Would you transcribe the data word for word?

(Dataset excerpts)
[Start of Attachment]
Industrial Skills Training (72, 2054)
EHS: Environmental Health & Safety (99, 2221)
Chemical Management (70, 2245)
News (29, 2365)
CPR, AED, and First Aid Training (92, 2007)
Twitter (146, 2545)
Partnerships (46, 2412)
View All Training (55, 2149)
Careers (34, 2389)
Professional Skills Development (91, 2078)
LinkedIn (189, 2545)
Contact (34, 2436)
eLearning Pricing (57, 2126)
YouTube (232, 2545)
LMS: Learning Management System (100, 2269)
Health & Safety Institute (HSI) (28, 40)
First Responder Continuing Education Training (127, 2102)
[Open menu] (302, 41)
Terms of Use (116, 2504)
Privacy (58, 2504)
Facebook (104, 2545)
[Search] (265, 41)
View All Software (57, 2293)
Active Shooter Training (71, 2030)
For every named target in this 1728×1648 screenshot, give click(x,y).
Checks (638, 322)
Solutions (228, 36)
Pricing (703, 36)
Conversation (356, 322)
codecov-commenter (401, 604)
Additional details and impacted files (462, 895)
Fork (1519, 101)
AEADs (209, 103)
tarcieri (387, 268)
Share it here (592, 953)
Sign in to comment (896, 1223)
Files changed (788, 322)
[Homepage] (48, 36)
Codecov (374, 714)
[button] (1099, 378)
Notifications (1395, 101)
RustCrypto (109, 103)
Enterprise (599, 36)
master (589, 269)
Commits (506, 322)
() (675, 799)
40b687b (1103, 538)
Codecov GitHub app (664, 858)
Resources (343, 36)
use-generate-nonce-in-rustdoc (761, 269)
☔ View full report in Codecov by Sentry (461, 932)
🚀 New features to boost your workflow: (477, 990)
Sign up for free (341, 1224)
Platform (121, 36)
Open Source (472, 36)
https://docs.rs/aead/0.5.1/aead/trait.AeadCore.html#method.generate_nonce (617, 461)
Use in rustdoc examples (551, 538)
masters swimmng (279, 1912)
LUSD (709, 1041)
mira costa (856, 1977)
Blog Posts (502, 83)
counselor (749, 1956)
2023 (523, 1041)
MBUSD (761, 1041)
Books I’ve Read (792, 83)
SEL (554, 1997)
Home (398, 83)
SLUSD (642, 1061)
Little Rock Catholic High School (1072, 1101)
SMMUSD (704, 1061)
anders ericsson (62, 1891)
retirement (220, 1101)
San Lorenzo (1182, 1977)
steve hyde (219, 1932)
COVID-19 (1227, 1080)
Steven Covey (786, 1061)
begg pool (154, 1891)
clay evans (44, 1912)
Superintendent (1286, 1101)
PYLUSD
[End of Attachment]
WRITTEN RESPONSE:
Industrial Skills Training (72, 2054)
EHS: Environmental Health & Safety (99, 2221)
Chemical Management (70, 2245)
News (29, 2365)
CPR, AED, and First Aid Training (92, 2007)
Twitter (146, 2545)
Partnerships (46, 2412)
View All Training (55, 2149)
Careers (34, 2389)
Professional Skills Development (91, 2078)
LinkedIn (189, 2545)
Contact (34, 2436)
eLearning Pricing (57, 2126)
YouTube (232, 2545)
LMS: Learning Management System (100, 2269)
Health & Safety Institute (HSI) (28, 40)
First Responder Continuing Education Training (127, 2102)
[Open menu] (302, 41)
Terms of Use (116, 2504)
Privacy (58, 2504)
Facebook (104, 2545)
[Search] (265, 41)
View All Software (57, 2293)
Active Shooter Training (71, 2030)
For every named target in this 1728×1648 screenshot, give click(x,y).
Checks (638, 322)
Solutions (228, 36)
Pricing (703, 36)
Conversation (356, 322)
codecov-commenter (401, 604)
Additional details and impacted files (462, 895)
Fork (1519, 101)
AEADs (209, 103)
tarcieri (387, 268)
Share it here (592, 953)
Sign in to comment (896, 1223)
Files changed (788, 322)
[Homepage] (48, 36)
Codecov (374, 714)
[button] (1099, 378)
Notifications (1395, 101)
RustCrypto (109, 103)
Enterprise (599, 36)
master (589, 269)
Commits (506, 322)
() (675, 799)
40b687b (1103, 538)
Codecov GitHub app (664, 858)
Resources (343, 36)
use-generate-nonce-in-rustdoc (761, 269)
☔ View full report in Codecov by Sentry (461, 932)
🚀 New features to boost your workflow: (477, 990)
Sign up for free (341, 1224)
Platform (121, 36)
Open Source (472, 36)
https://docs.rs/aead/0.5.1/aead/trait.AeadCore.html#method.generate_nonce (617, 461)
Use in rustdoc examples (551, 538)
masters swimmng (279, 1912)
LUSD (709, 1041)
mira costa (856, 1977)
Blog Posts (502, 83)
counselor (749, 1956)
2023 (523, 1041)
MBUSD (761, 1041)
Books I’ve Read (792, 83)
SEL (554, 1997)
Home (398, 83)
SLUSD (642, 1061)
Little Rock Catholic High School (1072, 1101)
SMMUSD (704, 1061)
anders ericsson (62, 1891)
retirement (220, 1101)
San Lorenzo (1182, 1977)
steve hyde (219, 1932)
COVID-19 (1227, 1080)
Steven Covey (786, 1061)
begg pool (154, 1891)
clay evans (44, 1912)
Superintendent (1286, 1101)
PYLUSD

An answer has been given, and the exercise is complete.